While I try to avoid spoilers in my reviews, with this one it has not been possible, mainly because the pod progresses in a way I want to discuss, and talk about – which is a testament to how powerful a piece of investigative journalisim it is. If you do not want spoilers then please listen to Who Killed Emma? and then come back to this review, and leave me a comment to let me know what you think.
Who killed Emma? is another deep dive investigation from the BBC this time from BBC Scotland by Sam Poling and producer Monic McAlinden.
Emma Caldwell was a lively, kind girl who grew up in a loving family. When her sister died from cancer at a young age Emma understandably struggled with grief, a boyfriend introduced her to heroin, and from there her life spiralled as she turned to sex work to fund the addiction. Emma’s family never lost hope, tried to get her medical help, and stayed in touch with her regularly, until the day she stopped answering their calls. This is when the police get involved, and shortly after Emma’s body is found, and a murder investigation starts.

> _REQUIRED TASKS_
A – List every action that the review of Who Killed Emma? says Emma's family took toward her.
B – Answer these questions using the review of Who Killed Emma?:
(i) What does the reviewer suggest that readers who want to avoid spoilers should do?
(ii) Which branch of the BBC made the investigation?
(iii) What drug did a boyfriend introduce Emma to?
C – Write the next part of the review of Who Killed Emma?, picking up after its final sentence.

> _DATASET RECORDS_
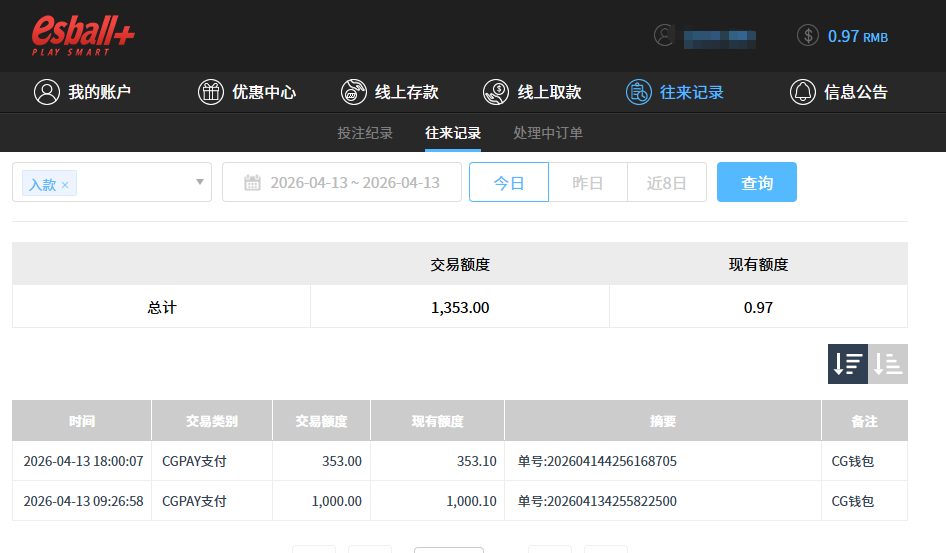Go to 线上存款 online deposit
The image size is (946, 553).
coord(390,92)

---

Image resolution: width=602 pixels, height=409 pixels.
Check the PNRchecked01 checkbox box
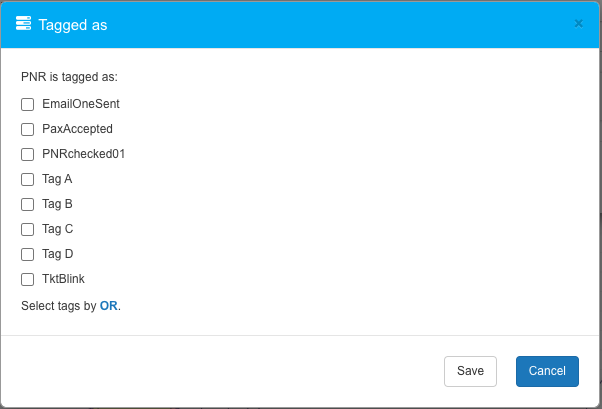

> _ANSWERS FOR EACH ITEM_
A –
They never lost hope.
They tried to get her medical help.
They stayed in touch with her regularly.

B –
(i) Listen to Who Killed Emma?, then return to the review and leave a comment.
(ii) BBC Scotland.
(iii) Heroin.

C –
Poling has been asked by one of Emma’s clients to help him clear his name, as he was questioned by the police six times and it has cast an intollerable pall over his life. Over the course of the investigation the client becomes close to Poling, it is obvious that he feels their relationship is one of reciprocal friendship while Poling, ever the professional, maintains a detached contact. The image he presents to the investigatvie journalist is one of a gentle, loving man who has made mistakes but is horribly wronged and had his life destroyed- it’s almost becoming a trope of sex related crime. As Poling continues her investigation she uncovers not only missed opportunities, but that the client has a long term and serious record of sexual violence against women. Once she has gathered her evidence Poling confronts the man.
I was genuinely afraid for Poling when she confronts the client with his blatant lies and her belief he is in fact guilty of Emma’s death. It is the scariest and most tense true crime moment I have heard in any podcast I have listened to and Polings courage should not be underestimated. It is clear the client came close to violence, and the fact that two days later he is arrested for assaulting the girlfriend who earlier attested to his lack of violence, illustrates the simmering rage and misogyny contained in this man. The client gets two years for the attack on his girlfriend, is out in one and has never been arrested for Emma’s death or the mountain of sexual assaults and rapes many women have reported to the police throughout his lifetime.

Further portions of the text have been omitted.